Popol, le podcast politique qui donne la parole aux femmes. Ce podcast est animé par Léa Chamboncel. Pour l’épisode 5 : “Dérive autoritaire du gouvernement et violences faites aux femmes”, les intervenantes sont Emilie Cariou, Marine Creuzet et Auriane Dupuy

Dans la première moitié du podcast, les intervenantes ont exposé leurs inquiétudes vis-à-vis de la dérive autoritaire du gouvernement. Leur constat : depuis le COVID, il y a eu une dégradation des droits, aussi bien sociaux, que fondamentaux, et ce, projet de loi par projet de loi. 

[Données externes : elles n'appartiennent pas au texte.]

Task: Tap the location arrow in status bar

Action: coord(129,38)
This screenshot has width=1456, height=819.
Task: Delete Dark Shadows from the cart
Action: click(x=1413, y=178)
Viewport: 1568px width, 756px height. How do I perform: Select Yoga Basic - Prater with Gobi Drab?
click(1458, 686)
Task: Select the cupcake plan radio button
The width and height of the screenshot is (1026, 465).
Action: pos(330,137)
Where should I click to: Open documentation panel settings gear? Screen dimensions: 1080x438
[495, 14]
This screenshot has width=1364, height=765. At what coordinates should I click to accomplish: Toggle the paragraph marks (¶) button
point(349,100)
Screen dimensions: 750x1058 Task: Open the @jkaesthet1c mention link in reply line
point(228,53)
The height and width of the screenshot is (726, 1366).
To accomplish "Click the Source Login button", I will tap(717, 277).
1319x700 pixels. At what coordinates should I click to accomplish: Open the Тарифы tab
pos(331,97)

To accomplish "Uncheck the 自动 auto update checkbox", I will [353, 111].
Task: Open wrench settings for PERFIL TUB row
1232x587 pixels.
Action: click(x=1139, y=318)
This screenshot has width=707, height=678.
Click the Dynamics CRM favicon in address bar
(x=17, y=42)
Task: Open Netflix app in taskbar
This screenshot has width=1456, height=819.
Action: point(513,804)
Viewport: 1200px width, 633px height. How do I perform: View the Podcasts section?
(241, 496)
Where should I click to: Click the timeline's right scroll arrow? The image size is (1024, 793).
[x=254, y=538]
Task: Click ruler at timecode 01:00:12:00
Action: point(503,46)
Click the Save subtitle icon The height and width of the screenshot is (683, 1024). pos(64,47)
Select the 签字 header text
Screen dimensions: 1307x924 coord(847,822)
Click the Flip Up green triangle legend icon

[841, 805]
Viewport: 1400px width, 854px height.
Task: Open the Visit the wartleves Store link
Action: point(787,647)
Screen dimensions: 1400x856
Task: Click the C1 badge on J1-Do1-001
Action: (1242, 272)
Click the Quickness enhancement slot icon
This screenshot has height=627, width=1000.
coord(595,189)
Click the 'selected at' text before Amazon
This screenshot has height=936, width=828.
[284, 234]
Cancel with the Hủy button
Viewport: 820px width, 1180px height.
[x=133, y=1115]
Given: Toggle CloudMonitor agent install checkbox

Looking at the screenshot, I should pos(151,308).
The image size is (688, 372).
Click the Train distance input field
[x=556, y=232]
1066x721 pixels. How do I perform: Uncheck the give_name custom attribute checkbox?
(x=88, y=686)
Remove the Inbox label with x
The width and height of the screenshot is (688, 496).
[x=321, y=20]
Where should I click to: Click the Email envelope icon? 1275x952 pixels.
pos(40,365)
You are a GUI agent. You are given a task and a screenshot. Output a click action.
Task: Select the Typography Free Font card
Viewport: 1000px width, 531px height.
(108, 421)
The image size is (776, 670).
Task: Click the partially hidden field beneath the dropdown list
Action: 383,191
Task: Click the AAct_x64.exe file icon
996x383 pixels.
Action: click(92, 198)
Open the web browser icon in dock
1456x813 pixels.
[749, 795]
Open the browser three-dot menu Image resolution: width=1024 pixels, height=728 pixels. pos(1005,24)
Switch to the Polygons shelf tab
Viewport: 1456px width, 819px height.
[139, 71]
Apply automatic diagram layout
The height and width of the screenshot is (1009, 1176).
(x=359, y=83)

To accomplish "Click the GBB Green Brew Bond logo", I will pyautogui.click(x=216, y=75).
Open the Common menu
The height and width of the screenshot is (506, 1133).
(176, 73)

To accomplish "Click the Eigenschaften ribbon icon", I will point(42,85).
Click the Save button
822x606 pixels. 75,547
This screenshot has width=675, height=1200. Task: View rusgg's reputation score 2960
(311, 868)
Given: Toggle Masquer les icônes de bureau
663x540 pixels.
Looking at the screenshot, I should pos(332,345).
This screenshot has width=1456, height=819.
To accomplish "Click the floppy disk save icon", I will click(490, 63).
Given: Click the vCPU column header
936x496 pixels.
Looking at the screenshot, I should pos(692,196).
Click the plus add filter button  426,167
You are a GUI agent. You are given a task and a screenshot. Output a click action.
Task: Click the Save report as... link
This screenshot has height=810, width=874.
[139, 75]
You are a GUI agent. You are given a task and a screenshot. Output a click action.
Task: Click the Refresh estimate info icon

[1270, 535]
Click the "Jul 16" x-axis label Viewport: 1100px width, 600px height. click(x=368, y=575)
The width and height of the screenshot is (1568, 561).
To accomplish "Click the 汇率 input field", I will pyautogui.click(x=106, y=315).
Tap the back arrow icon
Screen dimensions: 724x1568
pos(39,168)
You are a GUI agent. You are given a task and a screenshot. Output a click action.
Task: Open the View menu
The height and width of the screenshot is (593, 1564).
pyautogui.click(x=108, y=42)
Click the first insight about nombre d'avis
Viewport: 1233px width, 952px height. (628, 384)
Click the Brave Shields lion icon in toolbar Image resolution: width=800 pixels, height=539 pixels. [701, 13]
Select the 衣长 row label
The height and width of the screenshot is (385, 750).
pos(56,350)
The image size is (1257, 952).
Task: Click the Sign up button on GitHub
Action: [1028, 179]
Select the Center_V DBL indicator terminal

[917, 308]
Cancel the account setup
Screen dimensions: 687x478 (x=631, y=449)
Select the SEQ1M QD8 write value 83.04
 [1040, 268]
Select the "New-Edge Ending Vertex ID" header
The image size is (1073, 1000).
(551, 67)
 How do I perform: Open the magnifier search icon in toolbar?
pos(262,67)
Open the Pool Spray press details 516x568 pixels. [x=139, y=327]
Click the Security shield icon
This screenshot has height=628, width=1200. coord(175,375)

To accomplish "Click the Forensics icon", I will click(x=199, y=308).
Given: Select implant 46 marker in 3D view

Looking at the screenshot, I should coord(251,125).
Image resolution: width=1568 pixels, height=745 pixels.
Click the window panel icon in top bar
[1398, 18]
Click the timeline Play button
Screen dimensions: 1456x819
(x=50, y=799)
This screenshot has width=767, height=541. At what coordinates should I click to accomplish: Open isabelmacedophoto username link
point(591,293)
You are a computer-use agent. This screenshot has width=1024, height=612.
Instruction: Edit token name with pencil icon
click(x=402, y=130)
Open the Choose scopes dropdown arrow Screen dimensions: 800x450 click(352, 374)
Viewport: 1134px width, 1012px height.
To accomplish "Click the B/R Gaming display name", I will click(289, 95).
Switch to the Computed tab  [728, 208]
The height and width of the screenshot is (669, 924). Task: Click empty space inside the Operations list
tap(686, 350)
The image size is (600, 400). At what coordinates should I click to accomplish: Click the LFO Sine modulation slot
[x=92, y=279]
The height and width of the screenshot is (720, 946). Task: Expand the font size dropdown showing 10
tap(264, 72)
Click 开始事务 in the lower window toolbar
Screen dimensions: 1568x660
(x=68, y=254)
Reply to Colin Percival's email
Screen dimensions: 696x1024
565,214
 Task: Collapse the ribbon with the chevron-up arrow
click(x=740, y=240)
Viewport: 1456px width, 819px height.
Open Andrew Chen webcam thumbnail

Dans la deuxième moitié du podcast (30’35), il est question des droits des femmes, présentés comme la grande cause du quinquennat. Qu’en est-il réellement un an après le Grenelle contre les violences conjugales ? Marine Creuzet a déploré la prise de parole du Président de la République à l’occasion du 25 novembre, la Journée internationale pour l’élimination de la violence à l’égard des femmes. En effet, le Président a diffusé sur son twitter une vidéo qui exhorte les femmes à parler. Cette rhétorique problématique : les femmes parlent depuis des années, le problème c’est qu’on ne les écoute pas. En plus d’un manque de moyens pour les associations de terrain, il y a un manque de formation et d’éducation dès le plus jeune âge. 

Emilie Cariou, quant à elle, dénonce le prisme unique à travers lequel sont pensées les politiques publiques en ce qui concerne les droits des femmes. Ce prisme, c’est celui des violences faites aux femmes. Elle déplore le fait qu’on ne se pose pas la question de la place des femmes dans notre société patriarcale, que ce soit au travail, aux postes de pouvoir, dans les familles, etc. Il faut lutter contre les conditions qui créent les violences. On ne s’attèle pas non plus à rééquilibrer les femmes aux postes de pouvoir. Tous les chefs de partis sont des hommes. Dans le monde du travail, les femmes sont des éternelles n°2. Les hommes ne veulent pas lâcher le pouvoir. Enfin, Auriane Dupuy rejoint cette idée et donne le mot de la fin en expliquant que s’attaquer à la partie émergée de l’iceberg ne permettra pas de mettre fin aux violences. Il est nécessaire d’adopter une vision systémique.